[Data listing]
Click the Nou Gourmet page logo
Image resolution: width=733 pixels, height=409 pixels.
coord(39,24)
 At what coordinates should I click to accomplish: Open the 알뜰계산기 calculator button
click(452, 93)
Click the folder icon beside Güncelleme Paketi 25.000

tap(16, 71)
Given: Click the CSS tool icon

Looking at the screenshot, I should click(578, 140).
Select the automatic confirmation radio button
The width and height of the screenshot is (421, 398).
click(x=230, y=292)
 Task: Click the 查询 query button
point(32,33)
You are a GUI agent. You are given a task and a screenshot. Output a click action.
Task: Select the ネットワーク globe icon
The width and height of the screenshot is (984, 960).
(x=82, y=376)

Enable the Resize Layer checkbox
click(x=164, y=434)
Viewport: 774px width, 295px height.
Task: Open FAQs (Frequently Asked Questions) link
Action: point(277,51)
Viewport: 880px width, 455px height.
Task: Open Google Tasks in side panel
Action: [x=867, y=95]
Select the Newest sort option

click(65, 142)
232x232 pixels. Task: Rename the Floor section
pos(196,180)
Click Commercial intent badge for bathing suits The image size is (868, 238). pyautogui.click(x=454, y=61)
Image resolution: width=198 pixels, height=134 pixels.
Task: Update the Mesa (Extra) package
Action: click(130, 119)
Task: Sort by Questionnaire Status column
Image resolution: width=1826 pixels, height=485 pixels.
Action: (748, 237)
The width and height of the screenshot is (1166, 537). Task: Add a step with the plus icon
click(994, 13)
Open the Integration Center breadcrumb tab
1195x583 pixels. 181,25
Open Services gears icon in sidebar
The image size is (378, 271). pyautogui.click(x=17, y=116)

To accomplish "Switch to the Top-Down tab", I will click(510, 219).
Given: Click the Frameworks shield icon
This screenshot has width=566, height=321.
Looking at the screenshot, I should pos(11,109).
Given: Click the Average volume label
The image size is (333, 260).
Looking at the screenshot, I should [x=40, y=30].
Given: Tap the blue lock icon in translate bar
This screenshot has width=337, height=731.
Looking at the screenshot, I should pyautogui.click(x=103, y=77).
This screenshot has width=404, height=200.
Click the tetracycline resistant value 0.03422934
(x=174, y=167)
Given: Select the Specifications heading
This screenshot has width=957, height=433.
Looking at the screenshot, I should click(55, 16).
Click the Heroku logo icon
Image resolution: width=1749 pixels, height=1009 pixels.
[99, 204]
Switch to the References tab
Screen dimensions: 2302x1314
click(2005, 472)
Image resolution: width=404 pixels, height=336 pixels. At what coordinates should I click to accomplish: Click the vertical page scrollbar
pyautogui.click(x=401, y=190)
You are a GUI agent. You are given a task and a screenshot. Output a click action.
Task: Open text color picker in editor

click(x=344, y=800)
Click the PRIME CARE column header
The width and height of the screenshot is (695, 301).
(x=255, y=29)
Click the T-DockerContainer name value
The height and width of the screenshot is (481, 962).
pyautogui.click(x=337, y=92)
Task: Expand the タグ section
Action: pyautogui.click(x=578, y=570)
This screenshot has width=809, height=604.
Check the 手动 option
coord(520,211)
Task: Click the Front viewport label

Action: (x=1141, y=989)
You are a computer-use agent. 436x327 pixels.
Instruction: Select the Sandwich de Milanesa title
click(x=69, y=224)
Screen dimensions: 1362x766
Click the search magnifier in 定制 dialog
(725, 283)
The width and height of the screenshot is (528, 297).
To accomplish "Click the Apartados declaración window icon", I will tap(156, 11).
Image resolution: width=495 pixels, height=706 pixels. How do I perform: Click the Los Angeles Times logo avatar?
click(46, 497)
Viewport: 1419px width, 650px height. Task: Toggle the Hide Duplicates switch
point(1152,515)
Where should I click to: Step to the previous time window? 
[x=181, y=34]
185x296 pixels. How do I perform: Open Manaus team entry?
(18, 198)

> _Exercise aim_: Can you gather every line of the data above that contains the word "accomplish"?

> _Solution to the exercise_:
 At what coordinates should I click to accomplish: Open the 알뜰계산기 calculator button
To accomplish "Switch to the Top-Down tab", I will click(510, 219).
Image resolution: width=404 pixels, height=336 pixels. At what coordinates should I click to accomplish: Click the vertical page scrollbar
To accomplish "Click the Apartados declaración window icon", I will tap(156, 11).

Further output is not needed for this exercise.